Хочется спросить: зачем? Так ли сейчас критически важна для всей нашей страны эта дистанция в 4 км? На мой взгляд, не надо бередить старый, не до конца затянувшийся кровавый раскол. Нам нужны символы, которые нас объединяют, которые позволяют нам вместе, независимо от позиции на полемических баррикадах, строить общее будущее. Я надеюсь, что мы найдём и иные символы, которые будут нас объединять. Примеры, наверное, у каждого свои.
Скажем, был в нашей истории такой замечательный герой, как Александр Христофорович Бенкендорф. Боевой генерал, победитель Наполеона, патриот, настоящий хранитель Отечества. Вот кто действительно создал в России специальные службы — III отделение Собственной Его Императорского Величества канцелярии и жандармский корпус. Надеюсь, в России появятся памятники Бенкендорфу, а его портреты разместятся на стенах высоких кабинетов.
— Когда вы рассказывали о сносе памятника Дзержинскому, вы назвали дни путча революцией. Какие изменения принесла нам революция 1991 года?

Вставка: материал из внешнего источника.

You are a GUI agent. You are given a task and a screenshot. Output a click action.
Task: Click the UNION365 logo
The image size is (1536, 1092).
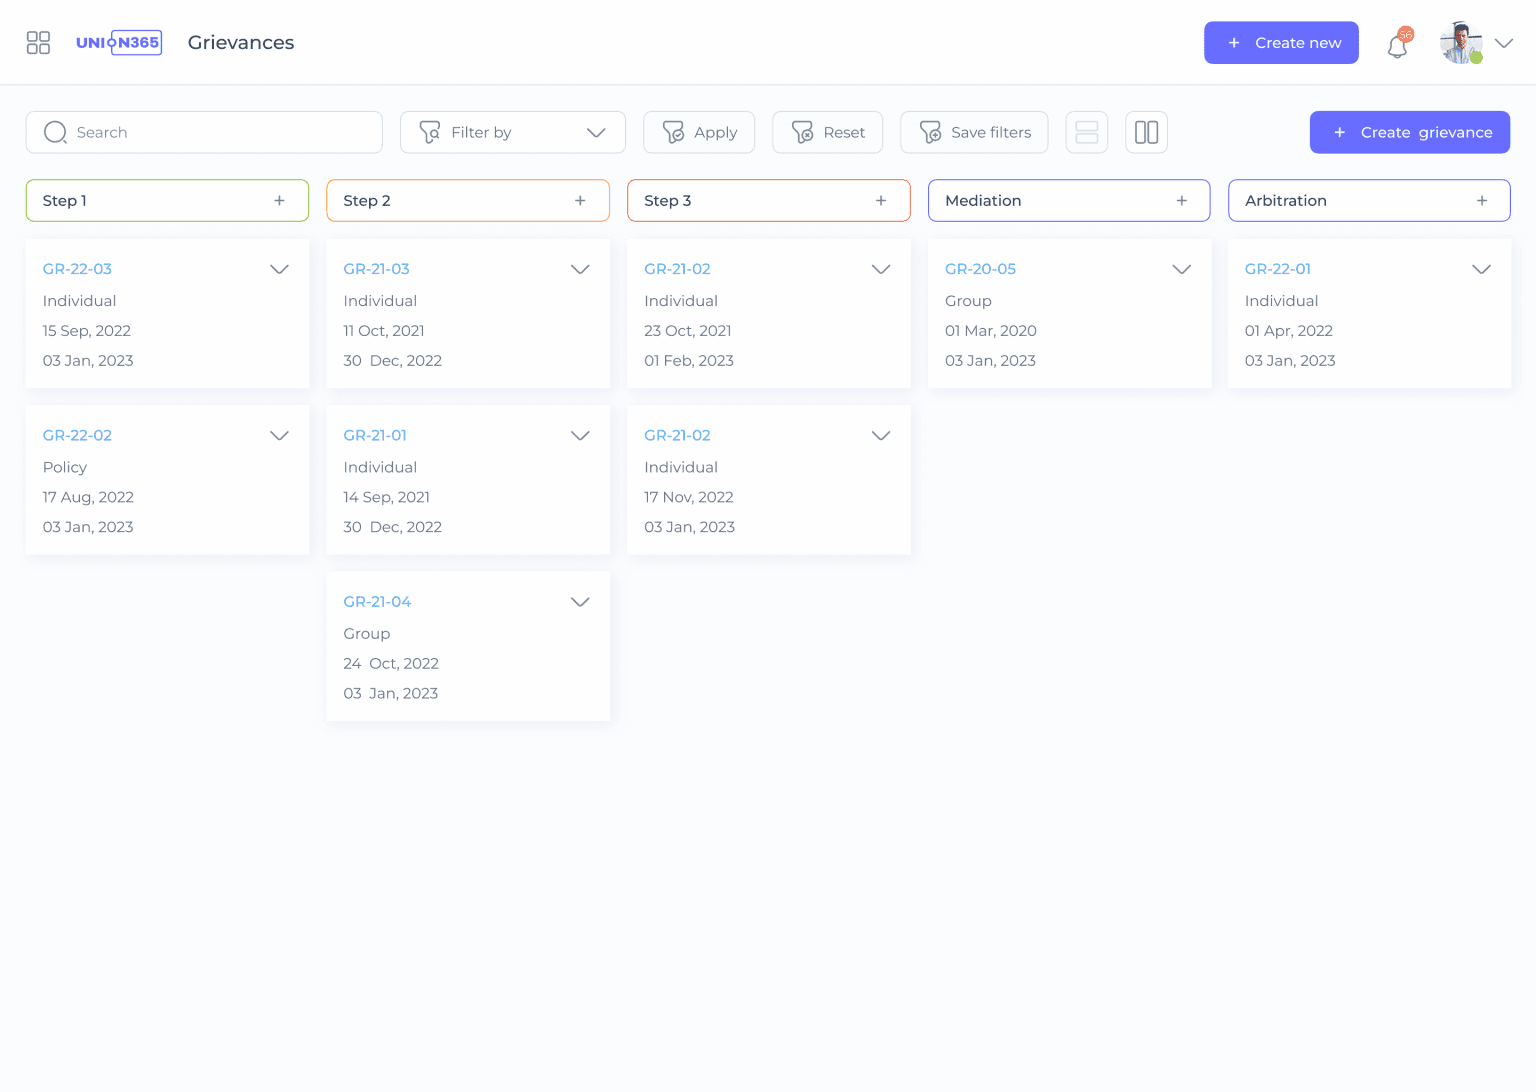coord(119,42)
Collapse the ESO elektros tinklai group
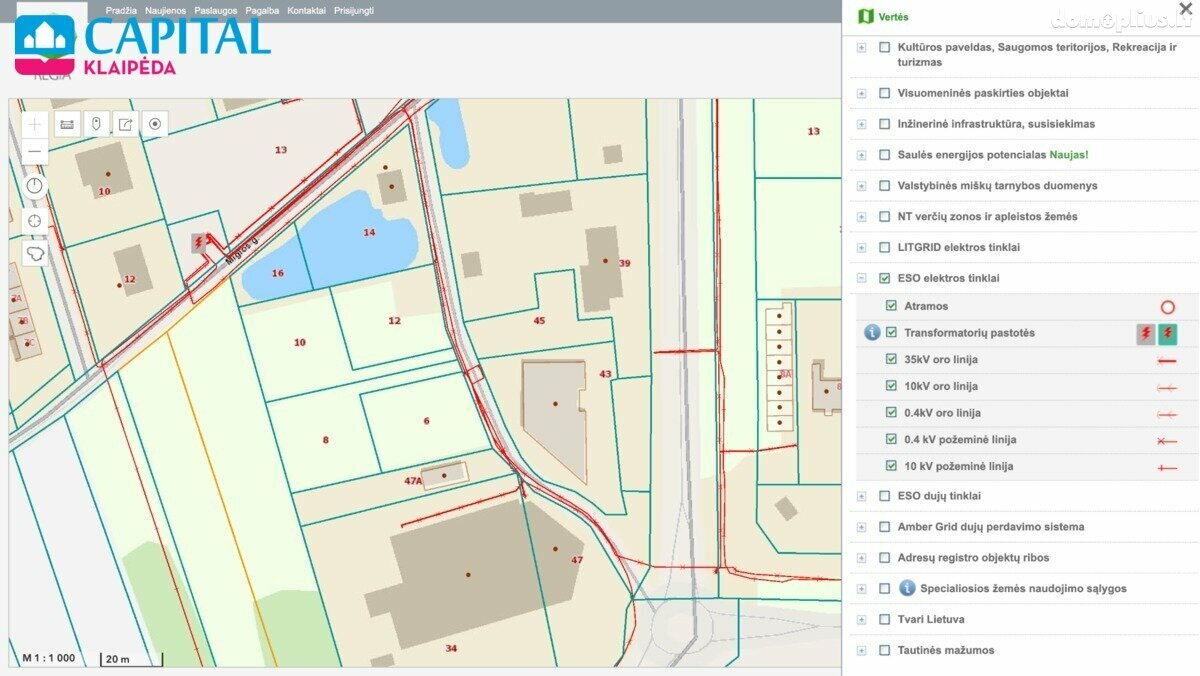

— Революция 1991 года завершилась, к счастью, почти бескровно (жаль, что позже кровь всё-таки пролилась). Революция принесла нам и потери, и важные обретения. У нас после трёх империй — московской, романовской и советской — состоялась первая республика. Она теперь с нами на столетия.
Если мы не сделаем никаких новых роковых ошибок, если перестанем жить прошлыми конфликтами, сосредоточимся на строительстве общего будущего, всё должно получиться. В истории России, вернувшей себе подлинное величие, всему и всем найдётся место. И живым людям, и памятникам.